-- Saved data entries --
----

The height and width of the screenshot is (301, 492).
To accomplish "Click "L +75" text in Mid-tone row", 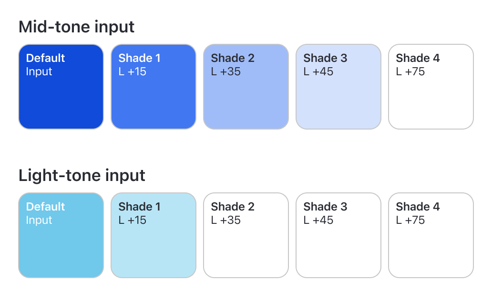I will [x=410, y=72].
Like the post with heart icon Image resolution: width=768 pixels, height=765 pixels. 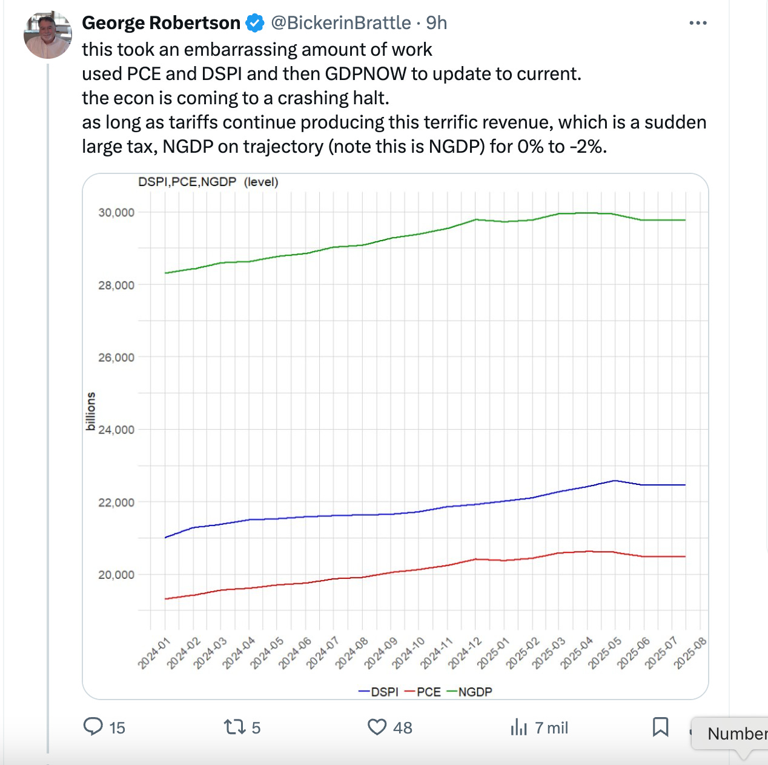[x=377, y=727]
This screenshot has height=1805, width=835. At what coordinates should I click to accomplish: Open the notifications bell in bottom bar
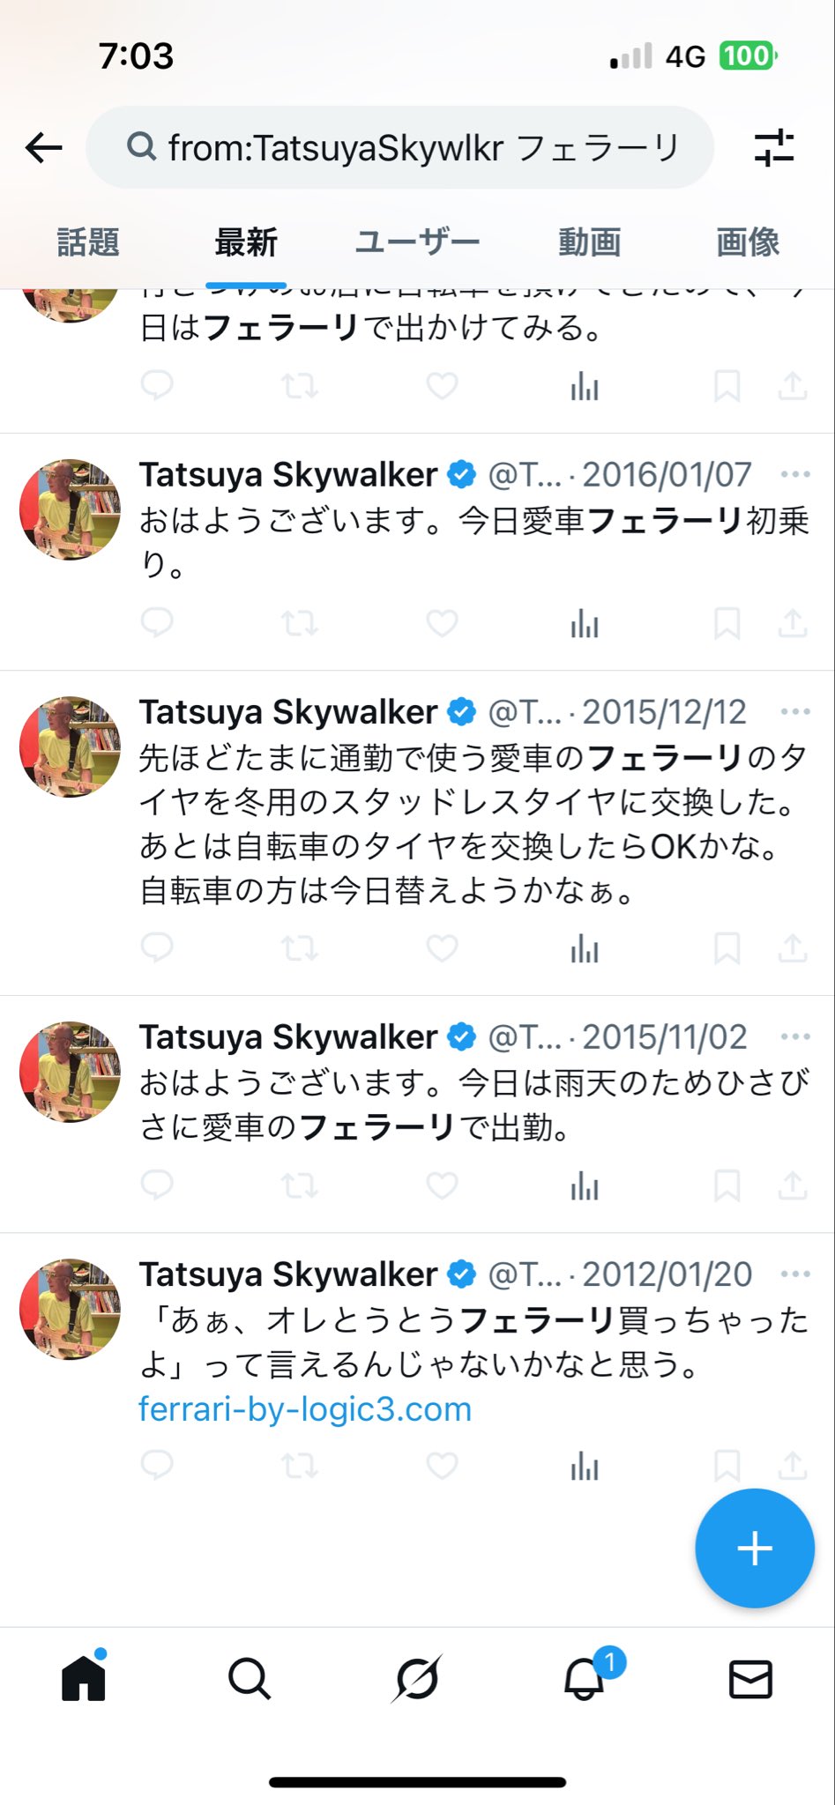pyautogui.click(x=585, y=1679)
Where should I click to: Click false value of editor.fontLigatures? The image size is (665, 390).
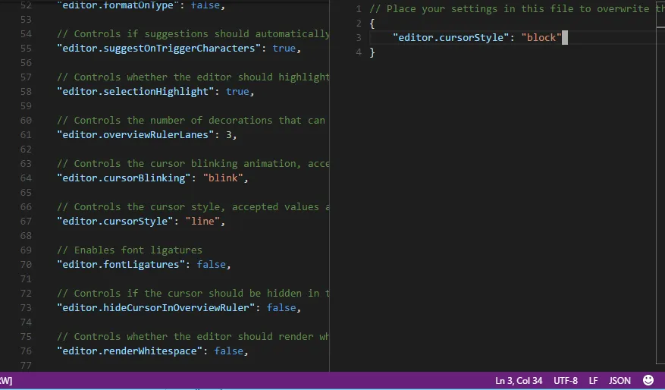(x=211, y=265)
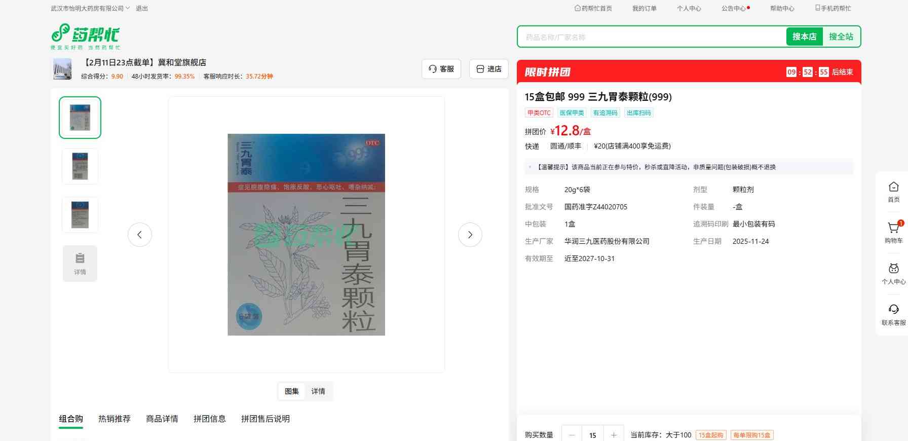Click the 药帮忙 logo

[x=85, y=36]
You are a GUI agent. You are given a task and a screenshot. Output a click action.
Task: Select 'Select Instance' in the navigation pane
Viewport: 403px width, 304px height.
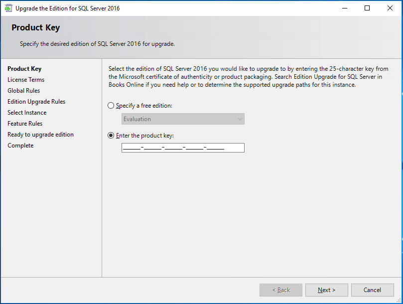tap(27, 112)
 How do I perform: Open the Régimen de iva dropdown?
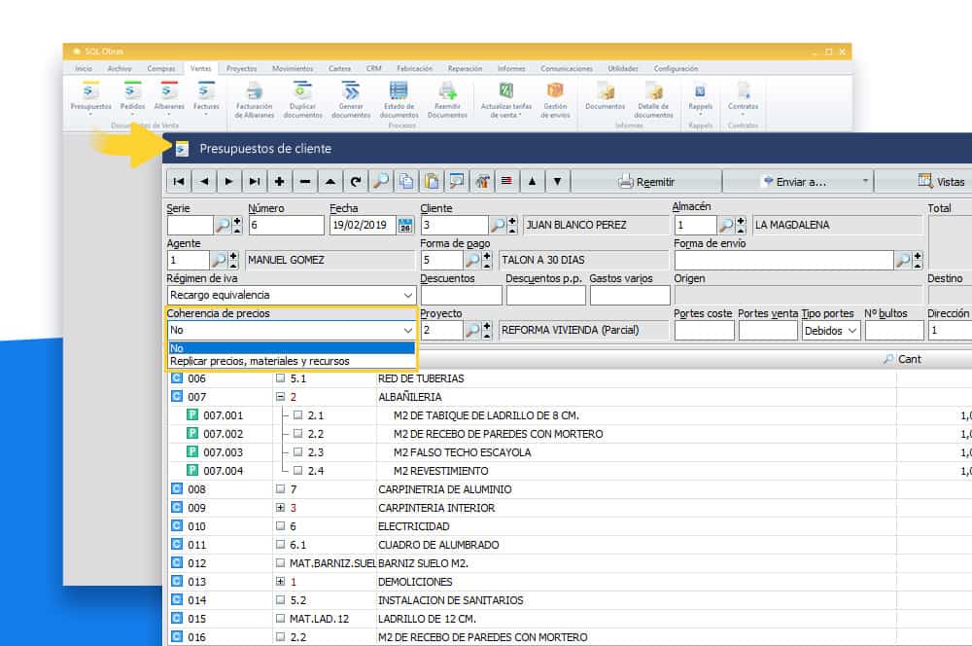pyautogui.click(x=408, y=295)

----

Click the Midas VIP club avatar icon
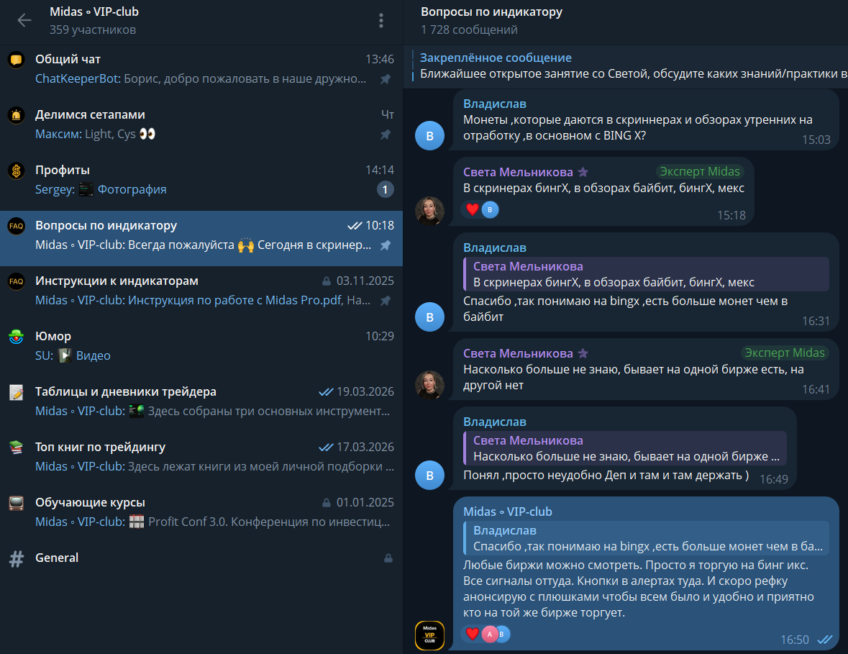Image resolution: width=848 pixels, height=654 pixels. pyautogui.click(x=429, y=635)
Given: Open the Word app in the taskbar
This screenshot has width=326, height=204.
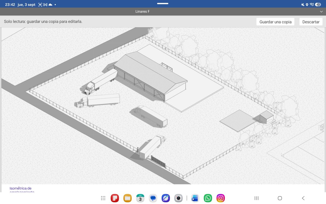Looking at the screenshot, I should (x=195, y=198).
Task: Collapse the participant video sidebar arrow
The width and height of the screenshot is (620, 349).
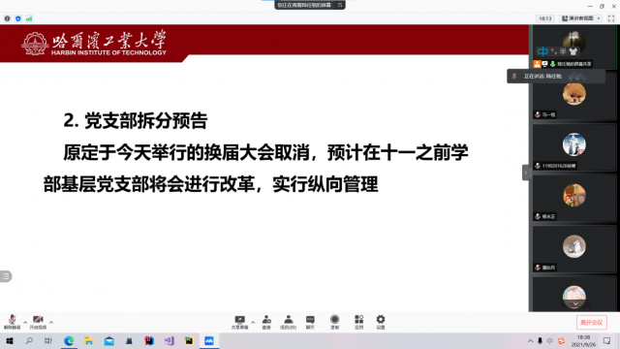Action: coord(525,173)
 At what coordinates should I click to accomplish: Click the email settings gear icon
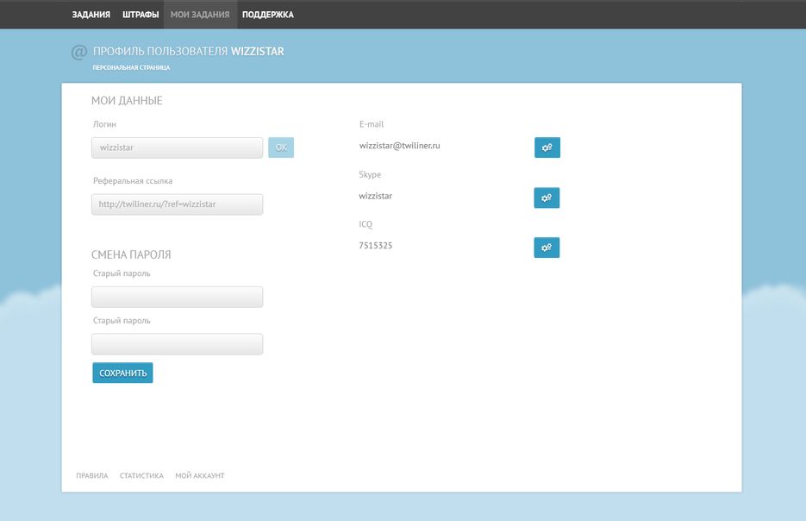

----

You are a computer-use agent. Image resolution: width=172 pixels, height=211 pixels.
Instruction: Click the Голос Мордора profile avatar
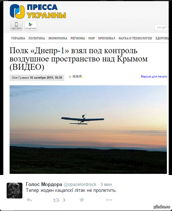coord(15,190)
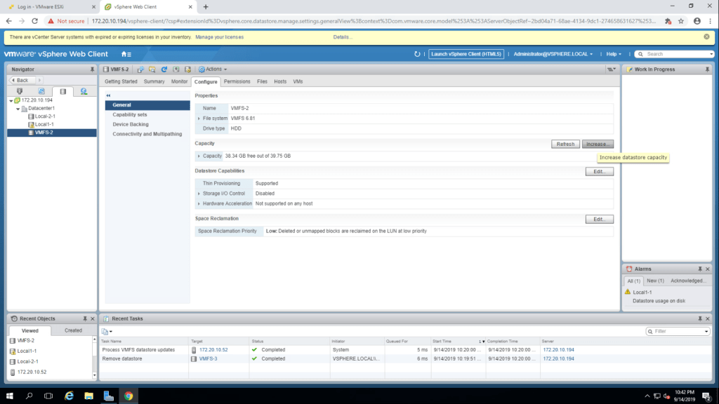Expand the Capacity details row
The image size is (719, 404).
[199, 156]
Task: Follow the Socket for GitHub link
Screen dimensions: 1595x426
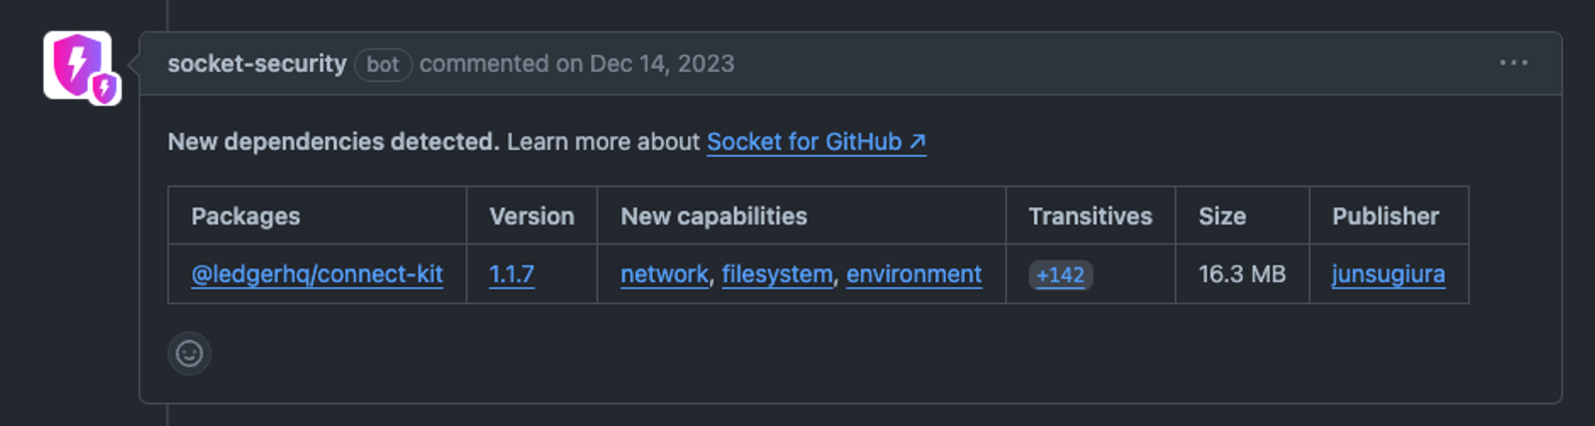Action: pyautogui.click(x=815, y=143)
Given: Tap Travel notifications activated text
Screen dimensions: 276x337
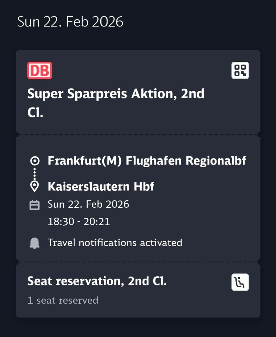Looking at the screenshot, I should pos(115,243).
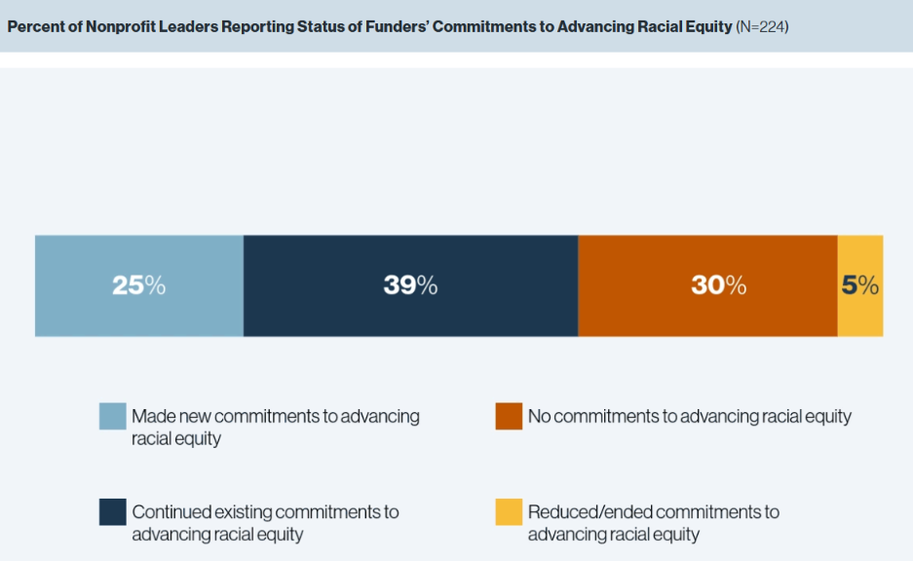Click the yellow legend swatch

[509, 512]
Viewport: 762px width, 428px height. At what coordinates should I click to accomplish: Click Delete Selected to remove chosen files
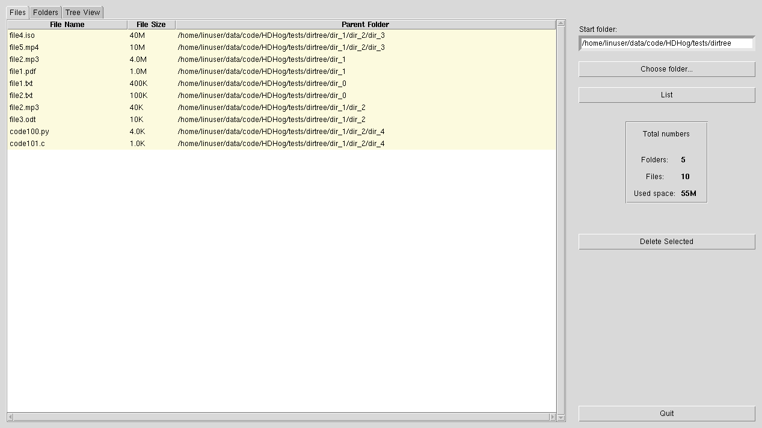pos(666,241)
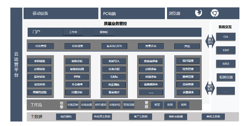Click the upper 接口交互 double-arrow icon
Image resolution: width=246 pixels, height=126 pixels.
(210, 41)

----

-- Work to complete --
Match on "agent" and copy out every line of the entries that contains it.

-- Written solution --
You are a GUI agent. You are given a task and a screenshot. Output a click action.
You are a computer-use agent. Image resolution: width=172 pixels, height=211 pixels.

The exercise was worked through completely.